[Entries on finding words and elements]

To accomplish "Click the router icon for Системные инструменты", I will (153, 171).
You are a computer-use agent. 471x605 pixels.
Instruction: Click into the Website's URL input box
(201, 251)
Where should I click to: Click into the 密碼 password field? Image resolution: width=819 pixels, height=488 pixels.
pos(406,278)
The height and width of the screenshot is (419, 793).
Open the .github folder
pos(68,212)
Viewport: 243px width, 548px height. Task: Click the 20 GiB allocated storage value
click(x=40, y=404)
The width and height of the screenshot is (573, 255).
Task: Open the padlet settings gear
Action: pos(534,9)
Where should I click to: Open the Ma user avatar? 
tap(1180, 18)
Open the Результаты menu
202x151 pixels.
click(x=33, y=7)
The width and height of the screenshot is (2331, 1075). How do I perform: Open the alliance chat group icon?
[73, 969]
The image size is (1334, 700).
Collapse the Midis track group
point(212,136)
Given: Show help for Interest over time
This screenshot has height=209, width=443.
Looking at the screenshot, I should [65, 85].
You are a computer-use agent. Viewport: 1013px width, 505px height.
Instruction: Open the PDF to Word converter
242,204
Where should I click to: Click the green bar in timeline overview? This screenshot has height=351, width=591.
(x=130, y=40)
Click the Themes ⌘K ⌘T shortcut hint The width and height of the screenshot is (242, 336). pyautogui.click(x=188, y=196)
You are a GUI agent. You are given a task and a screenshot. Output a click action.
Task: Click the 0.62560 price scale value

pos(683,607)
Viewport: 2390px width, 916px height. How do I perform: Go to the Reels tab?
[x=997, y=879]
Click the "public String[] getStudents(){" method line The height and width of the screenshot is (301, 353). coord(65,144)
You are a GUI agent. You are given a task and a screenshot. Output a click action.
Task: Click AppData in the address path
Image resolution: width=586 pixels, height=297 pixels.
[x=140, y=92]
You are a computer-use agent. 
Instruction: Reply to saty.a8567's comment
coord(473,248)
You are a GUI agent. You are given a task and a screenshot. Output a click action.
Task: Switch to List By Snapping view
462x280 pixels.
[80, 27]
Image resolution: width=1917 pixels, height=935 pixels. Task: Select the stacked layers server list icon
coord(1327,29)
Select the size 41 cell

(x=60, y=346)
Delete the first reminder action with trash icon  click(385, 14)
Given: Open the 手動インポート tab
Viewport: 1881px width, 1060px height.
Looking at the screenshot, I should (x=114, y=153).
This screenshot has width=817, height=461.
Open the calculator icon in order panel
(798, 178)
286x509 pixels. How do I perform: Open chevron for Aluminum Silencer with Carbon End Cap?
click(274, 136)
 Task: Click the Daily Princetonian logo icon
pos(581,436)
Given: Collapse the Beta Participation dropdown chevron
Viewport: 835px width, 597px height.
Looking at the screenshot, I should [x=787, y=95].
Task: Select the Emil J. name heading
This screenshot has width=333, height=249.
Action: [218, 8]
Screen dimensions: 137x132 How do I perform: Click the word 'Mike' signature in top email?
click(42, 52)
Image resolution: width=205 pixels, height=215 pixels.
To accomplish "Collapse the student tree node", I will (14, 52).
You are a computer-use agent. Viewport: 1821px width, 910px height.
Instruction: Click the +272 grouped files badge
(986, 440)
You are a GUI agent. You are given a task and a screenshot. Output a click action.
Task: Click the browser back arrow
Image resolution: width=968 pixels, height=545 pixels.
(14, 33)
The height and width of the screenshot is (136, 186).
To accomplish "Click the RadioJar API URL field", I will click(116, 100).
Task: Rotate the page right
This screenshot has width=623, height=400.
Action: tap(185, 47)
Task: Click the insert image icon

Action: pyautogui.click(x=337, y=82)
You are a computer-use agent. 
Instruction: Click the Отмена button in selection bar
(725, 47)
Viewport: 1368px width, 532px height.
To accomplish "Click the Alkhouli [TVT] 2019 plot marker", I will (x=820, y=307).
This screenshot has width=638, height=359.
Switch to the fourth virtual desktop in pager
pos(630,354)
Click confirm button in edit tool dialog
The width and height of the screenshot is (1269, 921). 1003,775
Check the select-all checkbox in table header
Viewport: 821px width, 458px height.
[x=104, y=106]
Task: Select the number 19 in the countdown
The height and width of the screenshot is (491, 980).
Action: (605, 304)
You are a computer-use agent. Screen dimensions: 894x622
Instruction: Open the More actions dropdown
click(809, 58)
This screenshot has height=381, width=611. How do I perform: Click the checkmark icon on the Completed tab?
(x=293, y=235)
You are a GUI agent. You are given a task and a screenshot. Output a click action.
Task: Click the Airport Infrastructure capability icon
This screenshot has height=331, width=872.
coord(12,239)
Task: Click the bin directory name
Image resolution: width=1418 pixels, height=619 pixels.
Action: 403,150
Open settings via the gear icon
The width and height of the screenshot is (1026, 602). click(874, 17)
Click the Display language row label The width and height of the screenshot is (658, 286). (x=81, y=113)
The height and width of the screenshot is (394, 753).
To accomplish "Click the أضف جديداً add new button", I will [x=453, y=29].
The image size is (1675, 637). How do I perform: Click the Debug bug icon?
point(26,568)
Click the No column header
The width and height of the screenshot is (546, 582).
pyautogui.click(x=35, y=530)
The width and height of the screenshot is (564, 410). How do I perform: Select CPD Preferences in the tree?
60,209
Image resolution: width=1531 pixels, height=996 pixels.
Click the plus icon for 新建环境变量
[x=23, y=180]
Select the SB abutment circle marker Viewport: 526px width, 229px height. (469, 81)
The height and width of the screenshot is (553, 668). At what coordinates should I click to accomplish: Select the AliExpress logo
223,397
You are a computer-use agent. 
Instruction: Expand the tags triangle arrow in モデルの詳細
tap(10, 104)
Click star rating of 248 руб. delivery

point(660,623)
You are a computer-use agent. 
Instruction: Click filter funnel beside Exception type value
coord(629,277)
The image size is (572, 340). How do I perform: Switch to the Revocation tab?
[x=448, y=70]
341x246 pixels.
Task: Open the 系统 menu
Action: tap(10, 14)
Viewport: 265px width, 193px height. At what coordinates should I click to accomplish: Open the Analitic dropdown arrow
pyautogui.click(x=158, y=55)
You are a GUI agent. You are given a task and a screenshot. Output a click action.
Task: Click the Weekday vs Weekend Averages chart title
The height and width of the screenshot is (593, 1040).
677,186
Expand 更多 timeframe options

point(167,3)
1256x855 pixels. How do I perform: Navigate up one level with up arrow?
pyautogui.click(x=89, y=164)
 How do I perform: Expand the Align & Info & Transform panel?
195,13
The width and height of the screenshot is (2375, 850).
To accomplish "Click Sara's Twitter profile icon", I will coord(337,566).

Instructions to follow:
Rewrite the entries from the line with "Where should I click to: Click into" up to and including the line with "pos(68,212)", changing "folder" to "directory" and leaving everything else the same.

Reply:
Where should I click to: Click into the 密碼 password field? Image resolution: width=819 pixels, height=488 pixels.
pos(406,278)
The height and width of the screenshot is (419, 793).
Open the .github directory
pos(68,212)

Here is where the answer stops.